Passage to read
----------------

The key to overcoming the damaging mindset of justifying sexual immorality and transgression is through a spirit of humility and contrition. Because such is a grievous sin that is rooted in selfish pride – an individual ought to come to a place of brokenness. A place where they are humbled and ready to seek healing and forgiveness.
Nothing speaks more powerfully to the nature of forgiveness from sexual transgression than that of the adulterous woman brought before the Savior. This is found in the Gospel of John 7:53-8:11. Most of us are familiar with this story. Christ is teaching. A woman is brought before him. The religious leaders ask Christ regarding the law and the appropriate discipline of such transgression. Christ bends down, writes something in the sand, and those standing (from oldest to youngest) drops their stones and walk away. Left alone, Christ asks the woman where are those who accused her. She responded that they are no longer present. Christ then says: “Neither do I condemn you; go, and from now on sin no more.” (John 8:11).

----------------

Work item
Write the next part of the passage on humility and forgiveness, starting after its closing quotation of John 8:11. The records come from a separate source and have no connection to the passage on humility and forgiveness.

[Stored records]
----------------

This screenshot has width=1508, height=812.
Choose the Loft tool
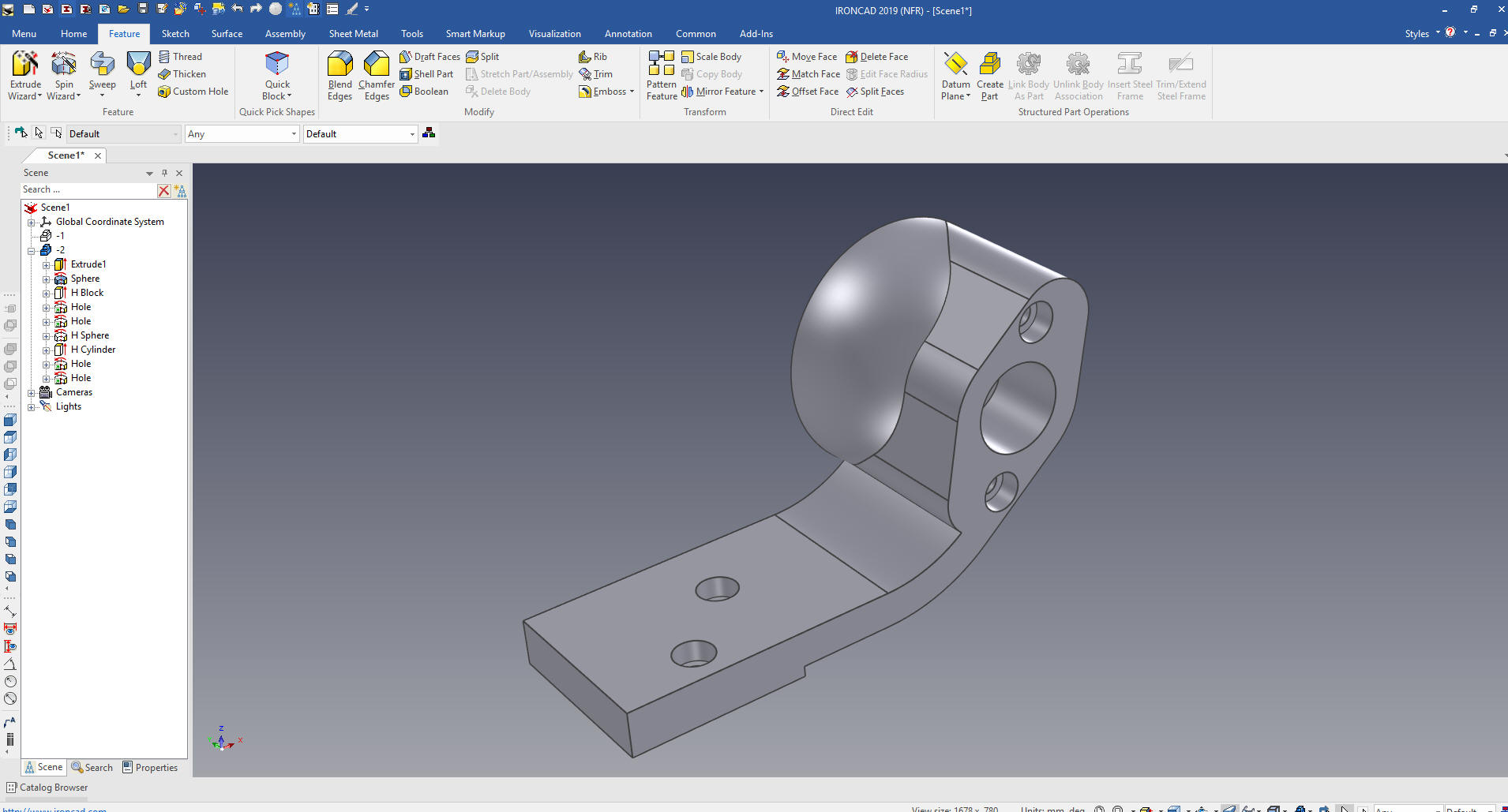point(138,65)
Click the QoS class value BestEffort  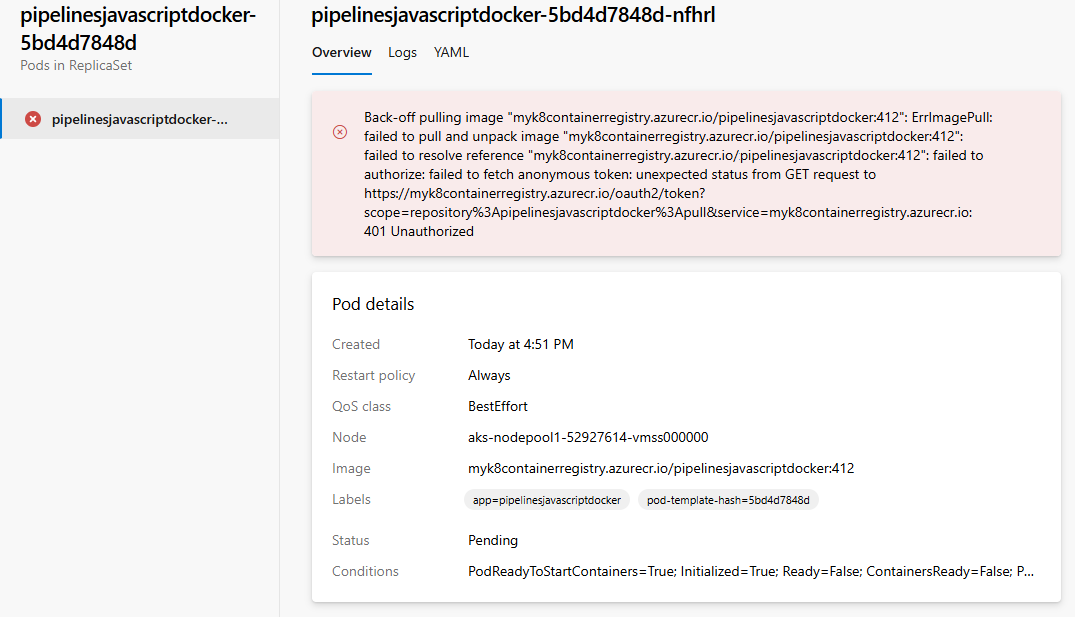[x=497, y=406]
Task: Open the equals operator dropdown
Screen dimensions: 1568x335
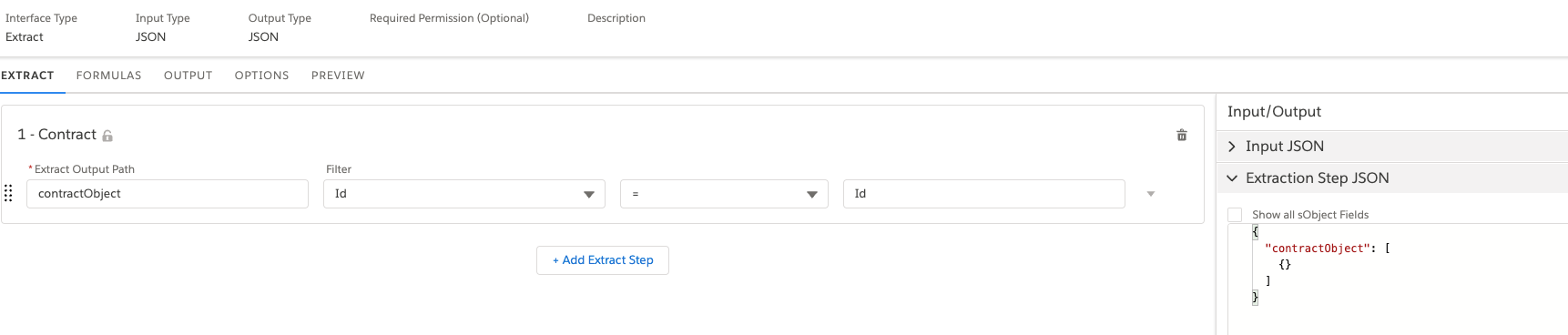Action: 724,194
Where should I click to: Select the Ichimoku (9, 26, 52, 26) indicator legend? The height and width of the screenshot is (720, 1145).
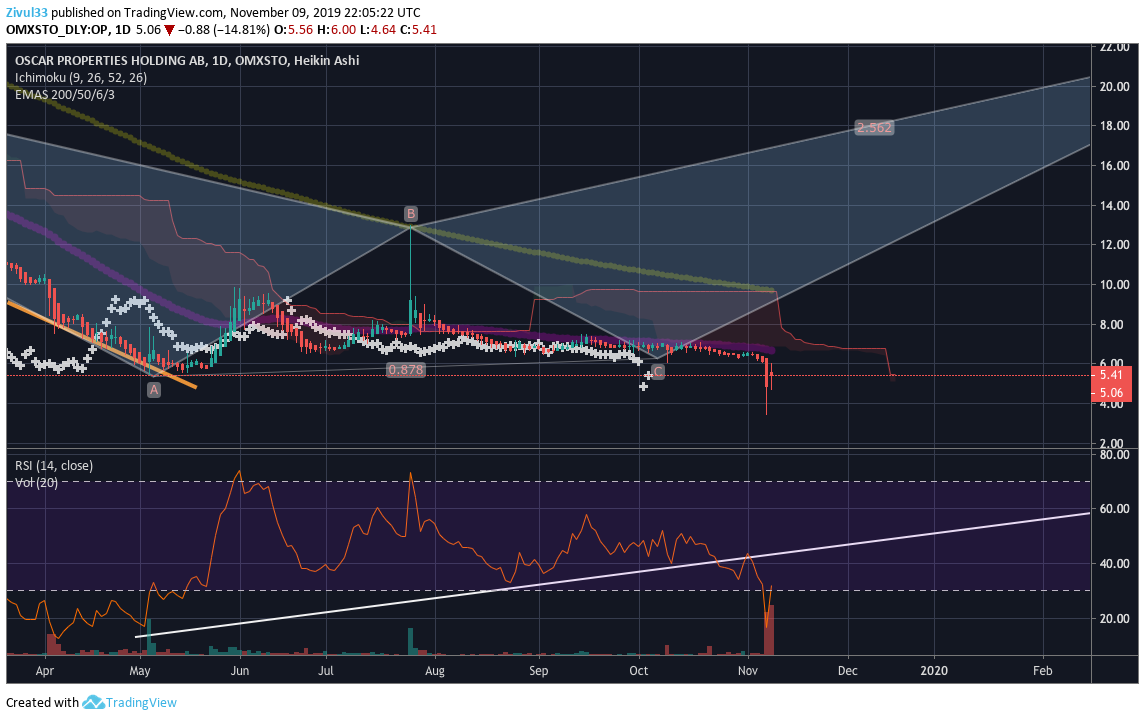pos(81,77)
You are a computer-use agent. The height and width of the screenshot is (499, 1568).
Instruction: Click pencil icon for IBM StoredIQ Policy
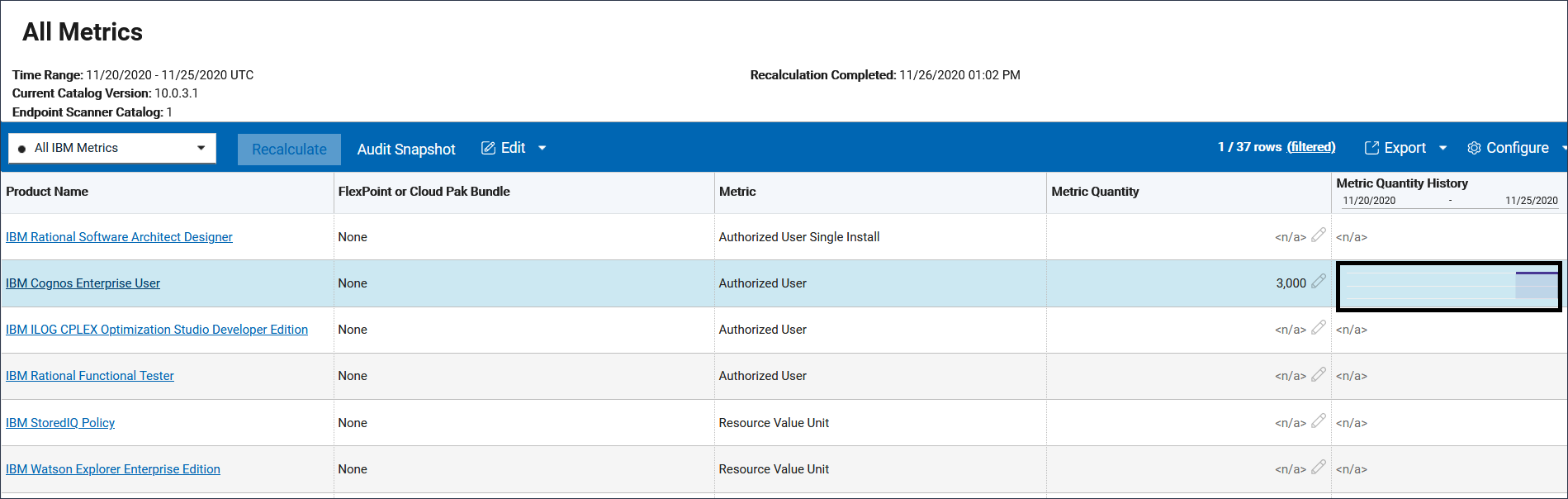pyautogui.click(x=1319, y=421)
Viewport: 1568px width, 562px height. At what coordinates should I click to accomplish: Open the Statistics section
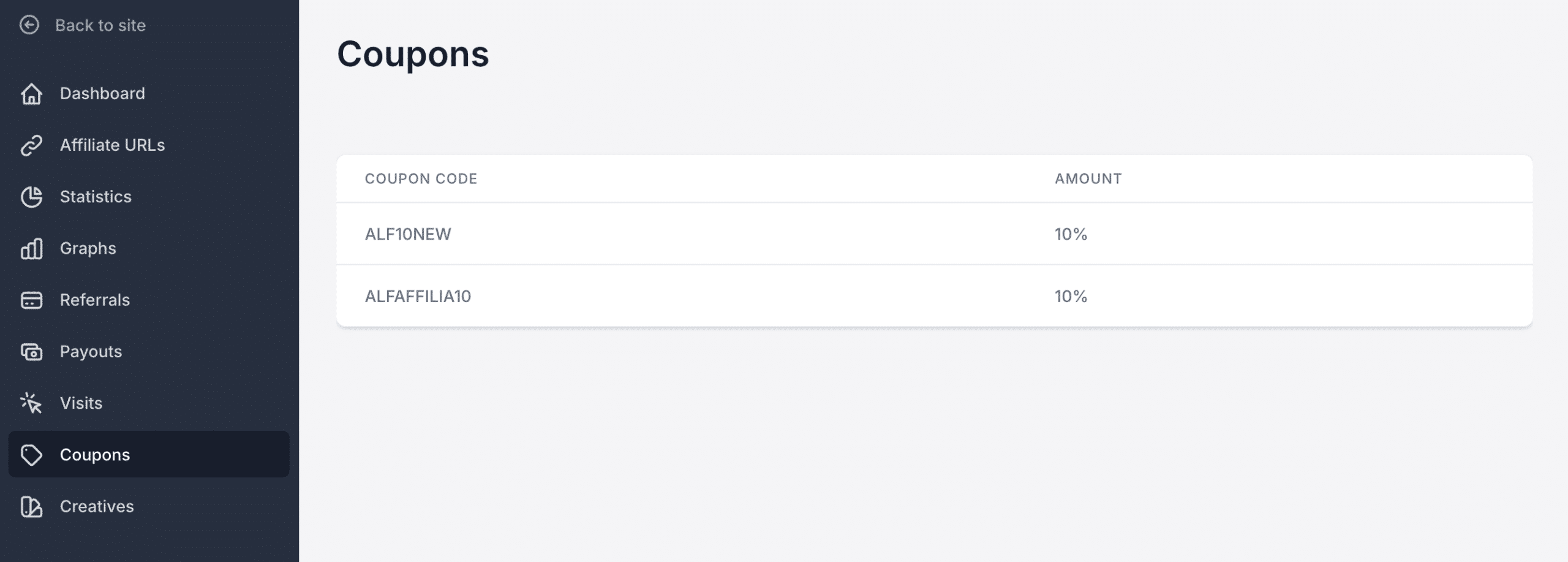click(96, 197)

----------------

Result for this exercise
Some believe that one of the reasons Christ wrote in the sand concerned those who had engaged in the act of adultery with the woman and therefore they were convicted of their own sexual transgressions. This is highlighted over at Got Questions concerning what we are to learn from the episode:
Perhaps the most striking aspect of the story of the woman caught in adultery is how skillfully it illustrates the harmony of justice and mercy in Christ’s salvation. God pronounces judgment on sin but provides a way to escape condemnation (Romans 3:23; 8:1). Jesus does not encourage the sin, but He loves the sinner. The Lord silences the critics of this world while healing hearts that are burdened with guilt and shame. God never treats sin casually but calls sinners to turn away from their old, corrupt way of life (Ephesians 4:17–24).
This is what we take away from Alma’s sermon and admonishment toward his son, Corianton. It is the same principle truth one takes away from the Apostle Paul’s writing in 1 Corinthians 5. The balance between God’s mercy and judgment. On the one hand – God judges us all equally because of our sinful natures. However, he offers each one of us, respectively, the opportunity to seek out forgiveness and repentance. He calls us to not only repent of our transgressions and disobedience. He calls us to turn from our sins and no longer walk according to the temptations and desires of our hearts. Our Heavenly Father calls us to go and sin no more.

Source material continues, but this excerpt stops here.